Twitter trend reignites controversy surrounding ‘Blazing Saddles’

Blazing Saddles
Image via Warner Bros.

Mel Brooks 1974 Western satire, Blazing Saddles, went viral today as film fans shared their fave comedies of all time. Blazing Saddles was perhaps unsurprisingly widely shared, which led many fans to discuss the film’s black comedy. 

The iconic duo of Cleavon Little and Gene Wilder carries the film that satirizes whitewashed Westerns and racial prejudice. Little plays Bart, a small railroad town’s new Black sheriff, while Wiler plays the alcoholic gunslinger Jim (the “Waco Kid”). Together they fumble a plot by a politician to buy up land that’s about to be worth a lot of money when the railroad is finished. 

There’s a lot going on there about race and class, which leads many to answer a question seemingly no one is asking: could you make Blazing Saddles today?

Again, no one is asking this, but it’s become a bit of a meme in how often the conversation comes up. On the one hand, some people say no because it would be problematic. And sure, despite its attempt to critique racism, it’s not unequivocally good. But Blazing Saddles is a satire, and these fans seem to forget that we were, and still are, laughing at the racists in the film.

As one fan points out, the accusation is levied by the very subjects of the film’s criticism.

Still, there are some good answers to the question of making Blazing Saddles today. “You could never make Blazing Saddles in 2021,” someone answered, “(many of the actors have passed away).”

Another offers their reasoning: “If you took that script to a studio, they’d say ‘Hey, this is the script to Blazing Saddles, get out of here.'”

And yet another relates the discourse to a larger problem—Hollywood’s aversion to original IP.

In 2006, Blazing Saddles was added to the Library of Congress’ National Film Registry, recognizing the film as “culturally, historically, or aesthetically significant.”

> [DATASET EXCERPTS]:
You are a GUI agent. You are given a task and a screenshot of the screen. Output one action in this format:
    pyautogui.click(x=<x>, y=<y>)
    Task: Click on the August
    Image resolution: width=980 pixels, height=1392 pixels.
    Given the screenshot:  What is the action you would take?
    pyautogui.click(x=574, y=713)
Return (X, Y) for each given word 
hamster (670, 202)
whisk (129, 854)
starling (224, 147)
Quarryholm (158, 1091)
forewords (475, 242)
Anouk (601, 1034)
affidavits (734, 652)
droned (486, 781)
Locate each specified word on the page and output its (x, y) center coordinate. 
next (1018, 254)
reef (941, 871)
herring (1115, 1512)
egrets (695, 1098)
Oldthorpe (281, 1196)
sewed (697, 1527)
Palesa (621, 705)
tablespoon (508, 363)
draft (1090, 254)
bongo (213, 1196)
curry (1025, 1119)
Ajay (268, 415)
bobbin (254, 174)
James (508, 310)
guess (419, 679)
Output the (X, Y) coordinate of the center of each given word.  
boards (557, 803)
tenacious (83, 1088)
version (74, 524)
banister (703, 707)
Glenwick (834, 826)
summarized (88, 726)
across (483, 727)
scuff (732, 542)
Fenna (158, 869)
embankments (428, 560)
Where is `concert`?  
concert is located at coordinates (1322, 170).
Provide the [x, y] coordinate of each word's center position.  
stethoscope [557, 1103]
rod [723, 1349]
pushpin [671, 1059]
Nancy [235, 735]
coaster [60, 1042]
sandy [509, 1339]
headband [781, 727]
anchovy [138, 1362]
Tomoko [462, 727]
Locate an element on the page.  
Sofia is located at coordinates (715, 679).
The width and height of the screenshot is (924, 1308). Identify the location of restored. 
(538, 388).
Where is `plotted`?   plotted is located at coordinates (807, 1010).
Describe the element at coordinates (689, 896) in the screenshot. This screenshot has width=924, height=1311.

> [TASK DESCRIPTION]:
Return the passage of the Blazing Saddles article from "Mel Brooks 1974" to "Blazing Saddles today?", copied word for word. The lines are not needed for anything that follows.

> [ANSWER SECTION]:
Mel Brooks 1974 Western satire, Blazing Saddles, went viral today as film fans shared their fave comedies of all time. Blazing Saddles was perhaps unsurprisingly widely shared, which led many fans to discuss the film’s black comedy. 

The iconic duo of Cleavon Little and Gene Wilder carries the film that satirizes whitewashed Westerns and racial prejudice. Little plays Bart, a small railroad town’s new Black sheriff, while Wiler plays the alcoholic gunslinger Jim (the “Waco Kid”). Together they fumble a plot by a politician to buy up land that’s about to be worth a lot of money when the railroad is finished. 

There’s a lot going on there about race and class, which leads many to answer a question seemingly no one is asking: could you make Blazing Saddles today?